She yanks one of the heavy security doors open.

“Make it snappy, Den. We’ll be putting a wanted report out on him this
afternoon.”

“He won’t be far,” Den says, eyes down as she goes.

“Hope you’re right.”

 

But Den’s not sure. As the cold wind that swirls around Millgarth
hits her square in the face, she’s not sure about anything. Champagne bottles?
That was never made public. So how did Jeanette Cormac know? And why was she
trying to tell John?

Jeanette knew too much, and it may have cost her her life. But what
about John?

Chapter Forty-one

The pain begins in
his neck, where it is the most acute, and spreads out across his shoulders and
down both arms. There’s more pain right across the upper half of his back and
in his hands. But this is flatter, duller. He pushes his head back down beneath
the water, wincing as once again the pain intensifies, to be followed by a
moment’s respite as he comes up for air. Then the pain returns.

He’s got the place to himself, the sky threatening rain, the wind
picking up. His breathing is racked with phlegm and his lungs heave like an
asthmatic’s.

“John… Ray…” he says, forcing himself on, further and further,
punishing his body until it shrieks with agony. But he powers through it,
pushing himself on until something breaks. “John… Ray…”

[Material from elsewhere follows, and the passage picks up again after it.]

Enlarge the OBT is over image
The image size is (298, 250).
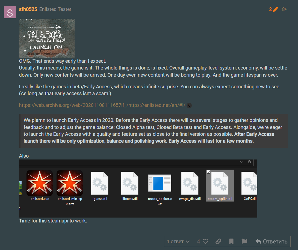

From just above his nose a faint line of blood runs each time his
head comes out of the water, the gash wide open, the scab washed away. And when
he reaches the edge of the pool and stops, sucking in breath so hard it seems
impossible that he might go on, the thin pink line of blood makes its way down
his face, and his wheezing turns to sobbing.

Then he pushes off again, arms pulling through the water as hard as
he can make them, his face screwed up in agony.

Chapter Forty-two

“What’s that?”
Baron says as he walks into the incident room. The place is full, bodies
dragged in on a Sunday, CID officers and a small army of clerks typing up reports,
everything going into the database, two murder cases at full-tilt.

The Cormac murder has gone to DCI Rollin, who is nowhere to be seen.
It hardly matters. Rollin doesn’t have an agenda, and he’s a good copper; he’ll
listen to Baron if ‒ when ‒ things start to click together. There
are several small groups working on each murder, CCTV, friends and family,
murder scenes, and it looks as if they’re working pretty well without the
constant involvement of Baron or Rollin.

There’s no breakthrough on the Roberto Swales case, though. The
victim had no close family, and his only known associates are from way back.
He’d been keeping his nose clean for years, although his recent purchase of the
Park Lane bar from Lanny Bride is hardly the act of a man who’d turned his back
on crime. Neither is being shot, tortured, and having his head caved in.

“Is that Ray’s?” he asks, approaching a young DC in the corner who’s
staring at a Macintosh laptop, its large screen emitting a clear, bright light
that illuminates his pallid face.

“Found in the Porsche,” he says as Baron comes and stands behind
him. “Back from forensics.”

Steele appears in the doorway, joins them, and the three of them
peer at the screen. The DC is clicking through scanned newspaper articles,
dozens of them, all about the Leeds bombing.

“It’s Jeanette Cormac’s,” the DC says. “Username for her webmail was
saved.”

“A book,” Steele says.

The young officer glances over his shoulder, confused. His eyes are
bloodshot and his breath stinks. Out on the piss last night. This should have
been his day off, then a call from Baron first thing, about thirty rings before
he answered.

“She was writing a book about Sheenan and the Leeds bombing,” Steele
explains. “
The Reluctant Bomber
.”

“Yet the laptop was in John Ray’s car,” Baron says.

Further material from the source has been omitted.